**Extrait source:**
——
Ambiance musicale : Still can kiss… – Wolfgang Lohr & Alice Francis

En cette matinée ensoleillée, et pendant que je repliais ma tente, je me devais de trouver la réponse à la question du prochain lieu à visiter. New Plymouth, pourtant si près, n’arrivait pas à déclencher chez moi un intérêt particulier.

En revanche, Stratford était l’une des deux extrémités de la Forgotten World Highway, route de cent cinquante kilomètres toute en creux et en bosses, sorte de tracé de montagnes russes passant quatre cols montagneux et suivant parfois les gorges d’une rivière.

Attiré par le côté mystérieux de son nom, et la direction qu’elle me faisait prendre, j’ai donc rassemblé mes affaires et me suis lancé pour l’auto-stop au pied même du panneau de signalisation. New Plymouth, nous nous verrons une autre fois… ou pas !

La vue sur le mont Taranaki était splendide et c’est Jules, ébéniste néerlandais de vingt-deux ans, qui m’a ramassé. A ce moment-là, ma destination était Taumarunui, l’autre extrémité de la route d’état quarante-trois.

 

La route étant agréable et le temps au beau fixe, nous avons pris notre temps et fait de nombreuses photos, tout en apprenant à se connaitre. Le paysage état très vallonné et le tracé sinueux.

Une de nos pauses s’est déroulée dans le village de Whangamomona, où nous avons fait tamponner nos passeports avec le seau de la république, pour quelques dollars de dons. Cette localité a en effet décidé de proclamer son indépendance à la suite d’une réforme administrative qui déplaisait aux quelques cent soixante-et-onze habitants.

Dans la continuité du folklore, ils ont instauré une fête annuelle impliquant diverses activités populaires et loufoques et durant laquelle est élu un président de la République. Les premiers furent des humains avant de laisser place à des animaux, comme un chien ou des chèvres.

 

En continuant notre chemin, Jules m’a fait part de son intention de monter en direction de Waitomo et non pas de Taumarunui. Cette dernière n’étant pour moi qu’une étape plutôt qu’une réelle destination, j’ai opté pour continuer le voyage ensemble, plein nord.

La longue route pour se rendre à Te Kuiti et son camping gratuit nous a offert la scène cliché de Nouvelle-Zélande, avec les moutons fraichement tondus, éparpillés au milieu de la chaussée, et déambulant par centaines.

 

En arrivant dans ce coin de l’île du Nord, aux paysages karstiques et connu pour ses grottes créées par l’agression de la roche calcaire par l’eau et l’air, nous savions que nous allions aussi faire la connaissance des vers luisants nationaux.

Présents en nombre dans ces milieux humides, où ils trouvent une nourriture abondante, ils correspondent au stade larvaire du fungus gnat, une espèce de moucheron. Ils émettent une lumière, plus précisément une bioluminescence, qu’ils utilisent pour attirer des insectes perdus dans l’obscurité et les manger.

Il ne nous a pas fallu marcher plus de quinze minutes à l’écart de notre campement pour en voir apparaitre de partout. Une fois l’œil habitué à l’obscurité et après avoir compris sous quel genre d’aspérités ils se cachaient, c’est un véritable spectacle qui s’est offert à nous.
——
**Consignes:**
1. Relevez toutes les localités (villes ou villages) nommées dans le récit de voyage.
2. D'après le récit de voyage, ces affirmations sont-elles exactes ? (a) Jules est un ébéniste néerlandais de vingt-deux ans. (b) La Forgotten World Highway mesure deux cents kilomètres. (c) Les vers luisants sont le stade larvaire d'une espèce de moucheron.
3. Poursuivez le récit de voyage en Nouvelle-Zélande après sa dernière phrase.

**Données enregistrées:**
——
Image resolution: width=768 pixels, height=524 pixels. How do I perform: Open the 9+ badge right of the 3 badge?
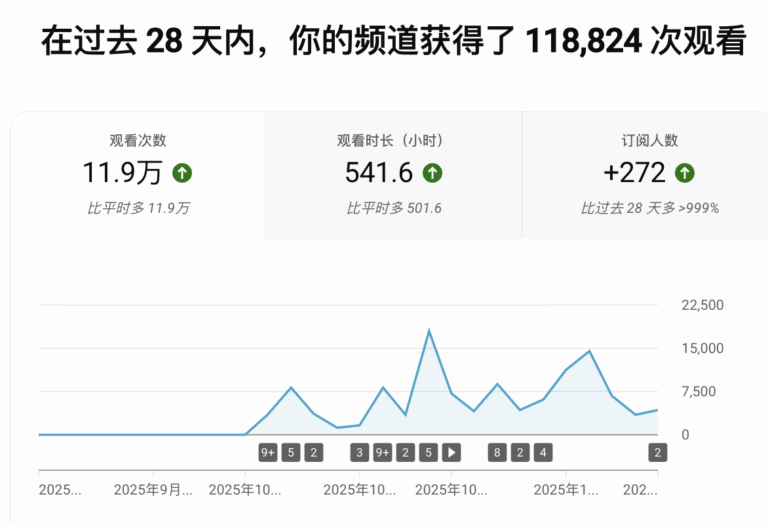coord(382,452)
——
**Réponses par tâche:**
1. New Plymouth, Stratford, Taumarunui, Whangamomona, Waitomo, Te Kuiti

2.
(a) Oui : « Jules, ébéniste néerlandais de vingt-deux ans »
(b) Non : « route de cent cinquante kilomètres »
(c) Oui : « ils correspondent au stade larvaire du fungus gnat, une espèce de moucheron »

3.
La journée suivante a été marquée par une pluie fraiche, et nous avons donc procédé à des tâches différentes du voyage, comme terminer de rendre la voiture de Jules autonome ou éprouver l’installation de camping avec les gouttes. La fin de journée nous a quand même laissé entrevoir un beau coucher de soleil, par-delà la colline.

 

Le lendemain, et devant l’enthousiasme très limité des conditions météorologiques, nous nous sommes rendus à Waitomo, connue depuis plus d’un siècle pour ses grottes regorgeant de vers luisants. Comme nous étions rassasiés de ce côté-là, nous nous sommes simplement promenés entre les gorges et les dépressions, lieux regorgeant de végétation.

 

Une nouvelle nuit de pluie nous a convaincu de tenter notre chance pour Kawhia, où l’application Campermate nous promettait des piscines d’eau chaude en bordure de mer de Tasman. Après avoir roulé sous une pluie continue, nous avons fini par atteindre les grandes plages de sable noir.

Des panneaux mettaient en garde : « Sand can be hot ». Nous étions donc au bon endroit, et quelques personnes avaient senti le bon filon en venant aussi ici. En regroupant nos forces, nous nous sommes mis à creuser et avons constitué un petit complexe de bains chauds, chacun disposant de son bassin. L’eau chaude remontait naturellement du sol !

Au loin, l’eau très froide de la mer ne nous charmait pas vraiment, si ce n’est pour créer un gros différentiel de température et apprécier d’autant plus nos thermes. Les pêcheurs, eux, semblaient y trouver leur compte.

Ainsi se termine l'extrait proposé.